Thread: Output functions with multiple arguments considered harmful

Output functions with multiple arguments considered harmful

From
Tom Lane
Date:
An example that Elein put up yesterday:
http://archives.postgresql.org/pgsql-general/2005-04/msg01384.php
caused me to realize that type output functions that depend on
additional arguments to determine what they are dealing with are
fundamentally security holes.  It is trivial to crash 8.0's record_out
by lying to it about the rowtype of its first argument.

I have fixed that in CVS tip (and I suppose we had better think about
a security update) ... but what I am now contemplating is taking steps
of various levels of draconianness to make sure we don't get burnt this
way again.  At a minimum I am going to change the type_sanity regression
test to complain about built-in output functions that have multiple
arguments.  I am also fairly strongly tempted to modify CREATE TYPE so
that it doesn't allow user-defined types to have multi-argument output
functions, either.  I doubt there is anyone out there trying to do that,
because the extra arguments that are passed don't seem useful for any
non-builtin types.  But I thought I should throw it out for discussion
--- has anyone got a problem with such a change?

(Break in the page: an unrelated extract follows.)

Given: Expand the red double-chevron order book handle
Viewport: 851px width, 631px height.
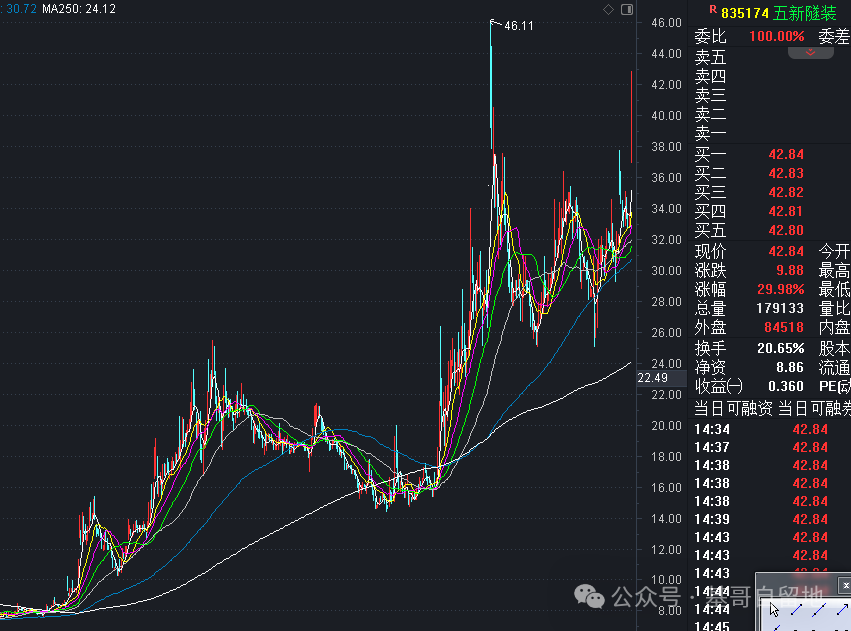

BTW, the comparable arguments for input functions are not dangerous, and
in fact are necessary.  The reason they are not dangerous is that every
datatype input converter applies sufficient sanity checks to input text
strings to not accept invalid input.  We have an issue on the output
side because internal representations are generally taken on faith to be
valid (and would be hard to validate even if we tried).
        regards, tom lane


Re: Output functions with multiple arguments considered harmful

From
elein@varlena.com (elein)
Date:
On Sat, Apr 30, 2005 at 04:17:59PM -0400, Tom Lane wrote:
> An example that Elein put up yesterday:
> http://archives.postgresql.org/pgsql-general/2005-04/msg01384.php
> caused me to realize that type output functions that depend on
> additional arguments to determine what they are dealing with are
> fundamentally security holes.  It is trivial to crash 8.0's record_out
> by lying to it about the rowtype of its first argument.

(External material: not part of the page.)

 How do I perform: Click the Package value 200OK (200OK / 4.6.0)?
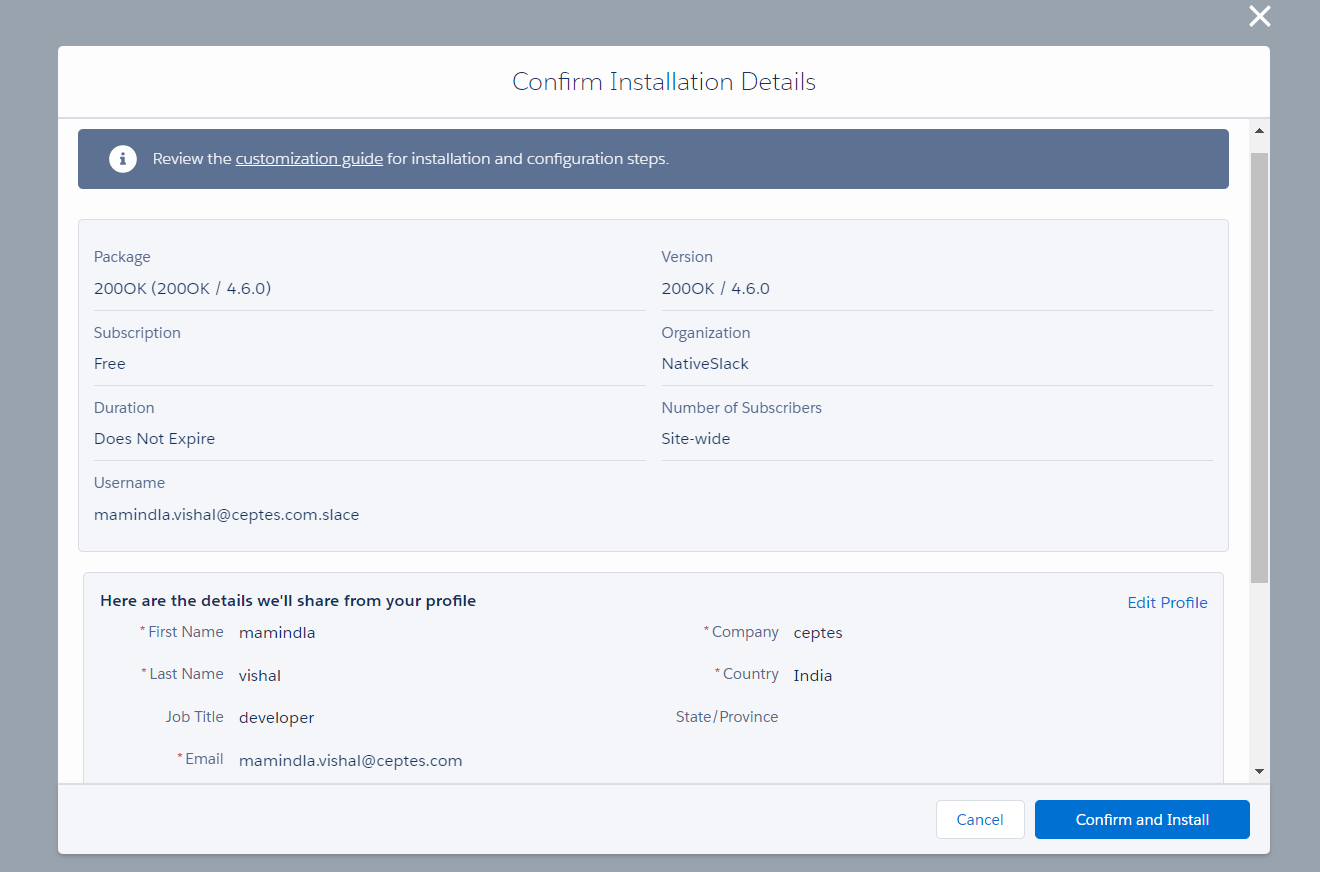(x=182, y=289)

Is it not as trivial to crash it if one passes bad data into it?
Why is the oid arg worse than the data arg?  Could it be possible
that those built-in generic type output functions that take OIDS
should check more carefully.  I believe this is an issue primarily
wrt generic types.

> 
> I have fixed that in CVS tip (and I suppose we had better think about
> a security update) ... but what I am now contemplating is taking steps
> of various levels of draconianness to make sure we don't get burnt this
> way again.  At a minimum I am going to change the type_sanity regression
> test to complain about built-in output functions that have multiple
> arguments.  I am also fairly strongly tempted to modify CREATE TYPE so
> that it doesn't allow user-defined types to have multi-argument output
> functions, either.  I doubt there is anyone out there trying to do that,
> because the extra arguments that are passed don't seem useful for any
> non-builtin types.  But I thought I should throw it out for discussion
> --- has anyone got a problem with such a change?

I think a distinction needs to be made with super types.  The generic types
are super types at this time. But remember the grand-parental issue just recently
discussed? http://archives.postgresql.org/pgsql-hackers/2005-04/msg00402.php
Theoretically any time can be a super type which does complicate things.

I believe the generic types' output functions need to be able to be told
what sort of thingy they are expecting to be.  Maybe we can bury this to
internal functions only by enabling casting of unnamed row types, generic arrays,
and other super types in SQL.  Which was my original issue. 

I'm not at a place to retest but shouldn't i be able to do 
myrowtype( ) around anything to cast it to a "myrowtype", successfully or not?

> 
> BTW, the comparable arguments for input functions are not dangerous, and
> in fact are necessary.  The reason they are not dangerous is that every
> datatype input converter applies sufficient sanity checks to input text
> strings to not accept invalid input.  We have an issue on the output
> side because internal representations are generally taken on faith to be
> valid (and would be hard to validate even if we tried).

> 
>             regards, tom lane
> 
> ---------------------------(end of broadcast)---------------------------
> TIP 7: don't forget to increase your free space map settings
> 

Elein
elein@varlena.com


Re: Output functions with multiple arguments considered harmful

From
Tom Lane
Date:
elein@varlena.com (elein) writes:
> On Sat, Apr 30, 2005 at 04:17:59PM -0400, Tom Lane wrote:
>> It is trivial to crash 8.0's record_out
>> by lying to it about the rowtype of its first argument.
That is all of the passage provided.